ABB Frequenzumrichter bieten im DTC-Modus (Direct Torque Control) eine sehr gute Drehmomentregelung. 
Du kannst den FU im Drehmomentmodus betreiben und gibst ihm als Sollwert einen Prozentwert des Motornennmoments an, und legst eine Drehzahlgrenze fest.
 Der Motor baut nun solange das gewünschte Drehmoment auf, bis er an die Drehzahlgrenze stösst. Danach wird das Drehmoment runtergeregelt und der Motor läuft entlang der Drehzahlgrenze.


----------



## 021aet04 (24 Dezember 2020)

Ich habe vor Kurzem einen Aufwickler (Kabelindustrie) umgebaut.

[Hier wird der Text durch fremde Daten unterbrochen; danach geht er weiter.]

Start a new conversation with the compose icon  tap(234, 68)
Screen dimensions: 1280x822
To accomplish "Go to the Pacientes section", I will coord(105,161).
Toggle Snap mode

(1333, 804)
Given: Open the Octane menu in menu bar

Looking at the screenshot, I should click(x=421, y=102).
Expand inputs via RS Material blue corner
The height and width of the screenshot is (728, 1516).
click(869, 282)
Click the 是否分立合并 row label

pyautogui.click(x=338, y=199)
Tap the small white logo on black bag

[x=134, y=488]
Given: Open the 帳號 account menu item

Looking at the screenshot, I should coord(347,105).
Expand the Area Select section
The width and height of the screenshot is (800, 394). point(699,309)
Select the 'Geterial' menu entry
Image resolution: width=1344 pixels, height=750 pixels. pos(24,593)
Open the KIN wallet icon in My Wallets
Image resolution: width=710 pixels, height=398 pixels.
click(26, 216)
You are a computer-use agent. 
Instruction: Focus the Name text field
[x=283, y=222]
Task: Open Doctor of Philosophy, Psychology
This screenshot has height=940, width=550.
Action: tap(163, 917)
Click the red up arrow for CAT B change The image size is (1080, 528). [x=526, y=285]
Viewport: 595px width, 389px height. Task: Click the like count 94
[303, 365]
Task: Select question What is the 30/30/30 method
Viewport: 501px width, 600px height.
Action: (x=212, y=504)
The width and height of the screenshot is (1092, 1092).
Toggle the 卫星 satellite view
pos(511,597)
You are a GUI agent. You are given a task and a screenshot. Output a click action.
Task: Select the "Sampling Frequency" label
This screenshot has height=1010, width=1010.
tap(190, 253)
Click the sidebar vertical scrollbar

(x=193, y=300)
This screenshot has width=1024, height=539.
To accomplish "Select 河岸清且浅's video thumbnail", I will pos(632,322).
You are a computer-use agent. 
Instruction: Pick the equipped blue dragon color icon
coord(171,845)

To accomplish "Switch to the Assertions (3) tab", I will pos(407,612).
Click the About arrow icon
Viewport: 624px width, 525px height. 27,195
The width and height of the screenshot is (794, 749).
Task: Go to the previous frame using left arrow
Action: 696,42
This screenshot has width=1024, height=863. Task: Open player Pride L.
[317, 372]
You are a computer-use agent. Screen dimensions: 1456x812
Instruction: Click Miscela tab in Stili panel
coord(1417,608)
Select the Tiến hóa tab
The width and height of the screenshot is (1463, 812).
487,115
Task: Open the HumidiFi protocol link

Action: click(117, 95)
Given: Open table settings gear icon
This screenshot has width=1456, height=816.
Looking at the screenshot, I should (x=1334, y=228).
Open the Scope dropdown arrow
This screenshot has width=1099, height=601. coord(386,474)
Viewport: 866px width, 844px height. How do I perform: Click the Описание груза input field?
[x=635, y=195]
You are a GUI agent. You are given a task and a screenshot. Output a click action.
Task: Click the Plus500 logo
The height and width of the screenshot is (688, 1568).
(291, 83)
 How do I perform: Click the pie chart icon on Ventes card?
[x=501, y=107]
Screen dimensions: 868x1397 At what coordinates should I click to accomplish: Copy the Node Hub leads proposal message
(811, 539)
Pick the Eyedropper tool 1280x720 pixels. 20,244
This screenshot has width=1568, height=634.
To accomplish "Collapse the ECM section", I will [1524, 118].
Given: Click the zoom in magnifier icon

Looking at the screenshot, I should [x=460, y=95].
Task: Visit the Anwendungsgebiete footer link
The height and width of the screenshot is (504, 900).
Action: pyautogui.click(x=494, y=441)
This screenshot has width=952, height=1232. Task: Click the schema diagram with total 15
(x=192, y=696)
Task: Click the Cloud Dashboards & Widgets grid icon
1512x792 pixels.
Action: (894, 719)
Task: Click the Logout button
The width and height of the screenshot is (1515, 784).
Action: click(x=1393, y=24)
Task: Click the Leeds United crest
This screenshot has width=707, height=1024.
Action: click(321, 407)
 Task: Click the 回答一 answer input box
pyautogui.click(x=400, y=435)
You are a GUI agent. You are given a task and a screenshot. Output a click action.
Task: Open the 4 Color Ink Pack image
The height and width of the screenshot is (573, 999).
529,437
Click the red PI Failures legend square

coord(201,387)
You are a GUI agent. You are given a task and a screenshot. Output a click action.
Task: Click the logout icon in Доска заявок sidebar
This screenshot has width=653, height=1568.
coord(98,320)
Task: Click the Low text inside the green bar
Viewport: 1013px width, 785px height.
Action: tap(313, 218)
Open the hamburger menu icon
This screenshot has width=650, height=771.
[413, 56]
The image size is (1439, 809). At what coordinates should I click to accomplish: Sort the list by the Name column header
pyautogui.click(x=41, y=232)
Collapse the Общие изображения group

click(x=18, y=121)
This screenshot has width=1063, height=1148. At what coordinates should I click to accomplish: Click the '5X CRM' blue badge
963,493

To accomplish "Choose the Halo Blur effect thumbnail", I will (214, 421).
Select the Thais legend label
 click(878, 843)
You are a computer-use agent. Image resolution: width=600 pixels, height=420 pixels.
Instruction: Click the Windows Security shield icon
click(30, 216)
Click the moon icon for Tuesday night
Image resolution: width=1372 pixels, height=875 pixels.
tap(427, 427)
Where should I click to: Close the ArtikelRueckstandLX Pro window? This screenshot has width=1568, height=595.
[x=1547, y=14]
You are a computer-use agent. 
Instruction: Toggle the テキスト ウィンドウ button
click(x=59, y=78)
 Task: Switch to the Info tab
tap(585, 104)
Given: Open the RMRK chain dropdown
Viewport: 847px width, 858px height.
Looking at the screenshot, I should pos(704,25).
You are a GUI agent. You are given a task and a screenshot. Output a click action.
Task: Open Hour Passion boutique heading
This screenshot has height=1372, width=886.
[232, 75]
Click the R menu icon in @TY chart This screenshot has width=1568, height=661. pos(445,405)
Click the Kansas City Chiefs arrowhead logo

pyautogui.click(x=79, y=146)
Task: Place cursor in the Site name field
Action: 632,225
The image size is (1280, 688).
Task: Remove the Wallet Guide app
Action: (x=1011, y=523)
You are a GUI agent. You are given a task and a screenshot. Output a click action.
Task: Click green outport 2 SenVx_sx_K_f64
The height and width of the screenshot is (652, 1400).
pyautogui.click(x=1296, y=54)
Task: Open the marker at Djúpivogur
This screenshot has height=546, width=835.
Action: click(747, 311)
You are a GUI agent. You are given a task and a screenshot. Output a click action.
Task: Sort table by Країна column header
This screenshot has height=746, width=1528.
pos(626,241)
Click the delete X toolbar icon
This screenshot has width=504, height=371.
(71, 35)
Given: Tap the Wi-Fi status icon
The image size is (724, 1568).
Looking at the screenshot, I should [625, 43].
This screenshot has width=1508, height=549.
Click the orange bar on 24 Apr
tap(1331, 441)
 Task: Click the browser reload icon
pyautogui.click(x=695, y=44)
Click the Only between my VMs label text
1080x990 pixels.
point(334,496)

Das war ein alter Aufwickler mit Stelltrafo.
Das Getriebe war im letzten Jahr mehrmals kaputt (ich vermute Bedienfehler, aber egal). Das letzte Mal hat das Getriebe nur 2-3Wochen gehalten.
Der Motor hatte einen Nennstrom von 23A (Trafo nur 21A). Das Problem war das Anfahren, der hat sofort mit den 50Hz angezogen (kein Sanftanlauf o.Ä.vorhanden).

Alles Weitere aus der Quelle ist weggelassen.